Your answer should consist only of the line with "The width and height of the screenshot is (1078, 720)." and the lines after it, reproduced exactly through the end of the entries below.

== The records

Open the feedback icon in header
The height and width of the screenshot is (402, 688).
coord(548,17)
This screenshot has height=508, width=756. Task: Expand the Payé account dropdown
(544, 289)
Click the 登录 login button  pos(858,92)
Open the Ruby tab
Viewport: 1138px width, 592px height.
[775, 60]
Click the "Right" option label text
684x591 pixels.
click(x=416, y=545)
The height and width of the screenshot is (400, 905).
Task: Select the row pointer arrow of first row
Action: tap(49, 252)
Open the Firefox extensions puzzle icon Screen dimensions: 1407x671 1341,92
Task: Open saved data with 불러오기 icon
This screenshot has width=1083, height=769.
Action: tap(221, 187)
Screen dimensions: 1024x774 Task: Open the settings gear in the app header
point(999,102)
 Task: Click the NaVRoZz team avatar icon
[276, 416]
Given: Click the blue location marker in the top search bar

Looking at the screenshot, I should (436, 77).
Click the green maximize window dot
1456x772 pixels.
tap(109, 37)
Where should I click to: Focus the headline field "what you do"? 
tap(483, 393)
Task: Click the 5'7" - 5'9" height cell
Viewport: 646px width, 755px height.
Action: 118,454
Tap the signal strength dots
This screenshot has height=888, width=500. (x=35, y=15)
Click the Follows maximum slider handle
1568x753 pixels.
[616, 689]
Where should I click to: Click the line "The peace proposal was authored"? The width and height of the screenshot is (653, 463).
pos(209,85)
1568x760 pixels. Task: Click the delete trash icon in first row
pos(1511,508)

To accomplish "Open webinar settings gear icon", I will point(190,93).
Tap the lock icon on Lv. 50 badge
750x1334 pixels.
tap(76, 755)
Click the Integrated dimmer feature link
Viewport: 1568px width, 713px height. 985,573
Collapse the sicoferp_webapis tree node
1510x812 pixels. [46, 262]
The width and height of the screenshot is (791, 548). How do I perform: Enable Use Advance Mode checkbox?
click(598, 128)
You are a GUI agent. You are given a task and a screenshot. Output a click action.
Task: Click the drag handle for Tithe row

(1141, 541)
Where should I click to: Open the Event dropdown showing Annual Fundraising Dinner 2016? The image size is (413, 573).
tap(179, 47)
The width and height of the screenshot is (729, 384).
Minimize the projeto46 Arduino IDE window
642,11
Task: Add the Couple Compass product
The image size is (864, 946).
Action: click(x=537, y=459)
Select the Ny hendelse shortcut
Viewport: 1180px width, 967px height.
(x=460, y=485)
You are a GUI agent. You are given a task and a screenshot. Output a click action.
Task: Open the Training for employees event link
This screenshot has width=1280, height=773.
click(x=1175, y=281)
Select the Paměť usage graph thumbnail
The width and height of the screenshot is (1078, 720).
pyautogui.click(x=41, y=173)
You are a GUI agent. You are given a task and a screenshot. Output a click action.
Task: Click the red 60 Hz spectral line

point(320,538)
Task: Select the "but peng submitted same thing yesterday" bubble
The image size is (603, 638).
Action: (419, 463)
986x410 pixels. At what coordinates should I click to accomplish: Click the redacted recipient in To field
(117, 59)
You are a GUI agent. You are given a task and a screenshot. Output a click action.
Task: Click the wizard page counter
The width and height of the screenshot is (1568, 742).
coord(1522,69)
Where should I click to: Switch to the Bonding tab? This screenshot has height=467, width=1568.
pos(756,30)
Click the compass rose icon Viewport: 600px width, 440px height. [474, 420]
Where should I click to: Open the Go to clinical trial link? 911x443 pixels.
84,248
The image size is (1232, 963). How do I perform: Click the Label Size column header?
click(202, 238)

====

* _Finished exercise_
The width and height of the screenshot is (1078, 720).
pyautogui.click(x=41, y=173)
You are a GUI agent. You are given a task and a screenshot. Output a click action.
Task: Click the red 60 Hz spectral line

point(320,538)
Task: Select the "but peng submitted same thing yesterday" bubble
The image size is (603, 638).
Action: (419, 463)
986x410 pixels. At what coordinates should I click to accomplish: Click the redacted recipient in To field
(117, 59)
You are a GUI agent. You are given a task and a screenshot. Output a click action.
Task: Click the wizard page counter
The width and height of the screenshot is (1568, 742).
coord(1522,69)
Where should I click to: Switch to the Bonding tab? This screenshot has height=467, width=1568.
pos(756,30)
Click the compass rose icon Viewport: 600px width, 440px height. [474, 420]
Where should I click to: Open the Go to clinical trial link? 911x443 pixels.
84,248
The image size is (1232, 963). How do I perform: Click the Label Size column header?
click(202, 238)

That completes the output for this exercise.